Les médias, aujourd’hui
Dans bon nombre de milieux, les griefs s’accumulent à l’endroit des grands médias des sociétés occidentales. Typiquement, on leur reproche de se livrer à une course à l’audimat qui les entraîne de plus en plus bas sur la dangereuse pente de la démagogie et du sensationnalisme. Je pense que de telles accusations sont largement fondées et il serait inutile de s’appesantir ici sur les effets de productions médiatiques engagées dans cette voie aussi bien sur l’information citoyenne que sur le développement de la pensée critique. Carl Sagan remarquait ainsi que si la plupart des journaux publient quotidiennement des horoscopes, bien peu ont, en revanche, ne seraitce qu’hebdomadairement, une chronique consacrée à la science.

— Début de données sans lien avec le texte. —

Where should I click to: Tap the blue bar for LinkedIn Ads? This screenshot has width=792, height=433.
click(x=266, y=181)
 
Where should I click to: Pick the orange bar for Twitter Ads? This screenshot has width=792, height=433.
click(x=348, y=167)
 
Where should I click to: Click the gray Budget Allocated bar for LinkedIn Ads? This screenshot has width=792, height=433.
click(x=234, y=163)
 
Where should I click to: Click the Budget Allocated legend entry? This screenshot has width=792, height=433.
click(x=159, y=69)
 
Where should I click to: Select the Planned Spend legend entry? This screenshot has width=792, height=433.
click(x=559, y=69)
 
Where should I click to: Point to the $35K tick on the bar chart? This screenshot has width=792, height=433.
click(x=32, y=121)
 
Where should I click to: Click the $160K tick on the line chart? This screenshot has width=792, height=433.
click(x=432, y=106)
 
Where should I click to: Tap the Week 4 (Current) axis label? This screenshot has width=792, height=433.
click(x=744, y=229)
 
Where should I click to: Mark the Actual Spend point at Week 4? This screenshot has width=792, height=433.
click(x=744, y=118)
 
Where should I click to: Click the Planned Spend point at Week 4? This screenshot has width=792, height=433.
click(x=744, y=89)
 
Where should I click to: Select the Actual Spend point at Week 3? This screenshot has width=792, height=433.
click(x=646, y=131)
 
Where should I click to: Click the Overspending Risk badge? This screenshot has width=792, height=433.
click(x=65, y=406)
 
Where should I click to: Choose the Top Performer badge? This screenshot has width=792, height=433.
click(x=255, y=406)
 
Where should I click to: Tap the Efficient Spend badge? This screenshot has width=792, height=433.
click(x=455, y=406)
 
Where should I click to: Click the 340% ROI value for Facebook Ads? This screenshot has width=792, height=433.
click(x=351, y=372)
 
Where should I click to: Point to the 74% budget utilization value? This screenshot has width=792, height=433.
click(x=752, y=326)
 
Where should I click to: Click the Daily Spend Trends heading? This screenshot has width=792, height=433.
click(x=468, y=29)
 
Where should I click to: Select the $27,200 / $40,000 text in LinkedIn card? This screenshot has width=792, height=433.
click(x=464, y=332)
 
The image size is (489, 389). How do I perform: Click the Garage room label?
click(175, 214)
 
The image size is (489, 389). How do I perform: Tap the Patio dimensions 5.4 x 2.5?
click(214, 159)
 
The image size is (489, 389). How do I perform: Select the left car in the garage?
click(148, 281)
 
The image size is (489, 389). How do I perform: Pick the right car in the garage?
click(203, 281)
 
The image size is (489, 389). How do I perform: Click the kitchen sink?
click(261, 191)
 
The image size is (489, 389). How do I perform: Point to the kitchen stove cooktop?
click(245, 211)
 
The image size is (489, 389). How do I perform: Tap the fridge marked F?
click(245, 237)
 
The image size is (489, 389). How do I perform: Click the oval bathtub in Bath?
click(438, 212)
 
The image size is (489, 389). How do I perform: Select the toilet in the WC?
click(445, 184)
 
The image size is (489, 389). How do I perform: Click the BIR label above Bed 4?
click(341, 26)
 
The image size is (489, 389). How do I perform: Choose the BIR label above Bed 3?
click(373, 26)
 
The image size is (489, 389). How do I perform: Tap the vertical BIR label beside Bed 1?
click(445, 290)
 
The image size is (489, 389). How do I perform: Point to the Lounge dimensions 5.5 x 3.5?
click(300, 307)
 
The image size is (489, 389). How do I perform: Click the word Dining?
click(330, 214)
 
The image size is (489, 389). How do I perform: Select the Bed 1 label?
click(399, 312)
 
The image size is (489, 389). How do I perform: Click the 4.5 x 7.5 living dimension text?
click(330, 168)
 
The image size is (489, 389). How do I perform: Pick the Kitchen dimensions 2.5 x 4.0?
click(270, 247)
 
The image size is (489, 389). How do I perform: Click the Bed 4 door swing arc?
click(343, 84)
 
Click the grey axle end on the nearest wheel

Et pourtant, ayant convenu de cela, je pense qu’on n’a rien dit de l’essentiel. Car le plus grave ce n’est pas ce fait, prévisible, que nos grands médias deviennent de plus en plus des acteurs de la grande mise en scène de la société du spectacle et qu’ils assument par là des fonctions de divertissement, voire de diversion, que l’on ne connaît que trop bien. Non. Le plus grave c’est qu’en tant qu’outils politiques fondamentaux d’élaboration d’un espace public de discussion, ils soient en passe de renoncer à cette tâche pour ne plus exercer qu’une fonction de propagande. Pour le dire autrement: s’il est vrai que le fait que la télévision verse de plus en plus dans le reality show et autres spectaculaires stupidités n’a rien de réjouissant, la véritable tragédie se joue désormais chaque soir, au téléjournal. Et cellelà n’est que rarement évoquée.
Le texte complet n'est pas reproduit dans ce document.